Considering an advisor, a coach would be wise choice to frame a few questions. What are the concerns: financial, succession or survival? In his book, “You Can’t Teach a Kid to Ride a Bike at a Seminar”, David H. Sandler discusses pain and moving the issue to a resolution.
Terry McIntosh, business coach wrote these in a recent blog.
Do you recognize yourself in this list?
- You work 60-80 hours per week and your family misses you
- You forgot what taking a vacation felt like
- Your income is stuck in a rut and you want to make more
- You have a stack of business cards on your desk you haven’t touched.
- Your business is running you, instead of you running your business
- You want more customers/clients
- Your customers call you past 8:00pm and expect you to answer them
- The idea of turning off your phone for an hour is unthinkable
- You spend your time managing your office rather than taking care of your clients
- You work all day and still feel like nothing is getting done
The answer to these problems can be challenging. Most people don’t know what to do.

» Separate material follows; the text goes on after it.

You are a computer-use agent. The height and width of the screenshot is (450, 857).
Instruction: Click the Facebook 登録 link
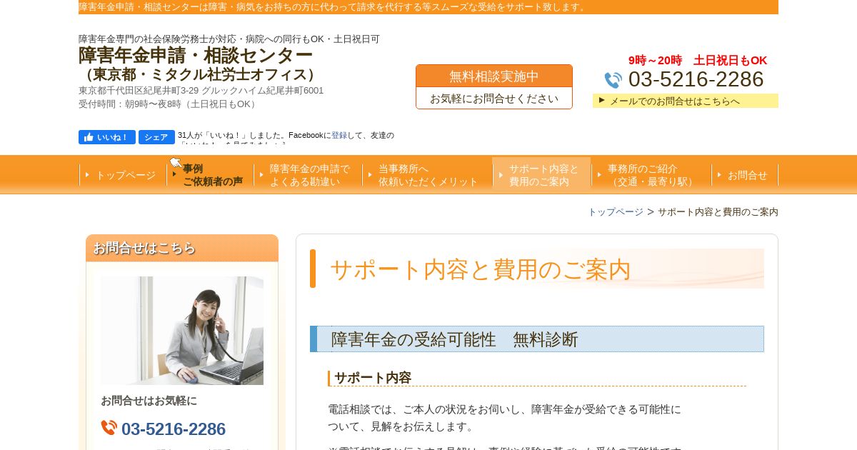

Where do you go for help? A Business Coach!
Family Businesses may need help. Owners may not easily want to admit the need, or know what to ask, or of whom. “Fortune magazine recently interviewed Eric Schmidt, Google’s Chairman and CEO, in a series asking CEO’s to reveal the “best advice I ever got”. Mr. Schmidt’s comment? “Hire a coach.”At first, he rejected the idea thinking of coaching in a remedial sense – to help correct something that was wrong. He soon learned, however, that a coach’s role is to help you be better, perform better.
Using a typical sports analogy, more specifically, Mr. Schmidt said this: “The coach doesn’t have to play the sport as well as you do. They have to watch you and get you to be your best. In the business context a coach is not a repetitious coach. A business coach is somebody who looks at something with another set of eyes, describes it to you in [his] words, and discusses how to approach the problem.”
Ask a few questions, talk with an expert-Family Businesses may need a Coach.